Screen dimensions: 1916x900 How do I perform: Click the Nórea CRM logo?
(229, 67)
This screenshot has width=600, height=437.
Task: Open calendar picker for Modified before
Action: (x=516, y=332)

Exercise requirements: From the first line to the last, transcribe the data exactly.

Exercise answer:
Screen dimensions: 1916x900 How do I perform: Click the Nórea CRM logo?
(229, 67)
This screenshot has width=600, height=437.
Task: Open calendar picker for Modified before
Action: (x=516, y=332)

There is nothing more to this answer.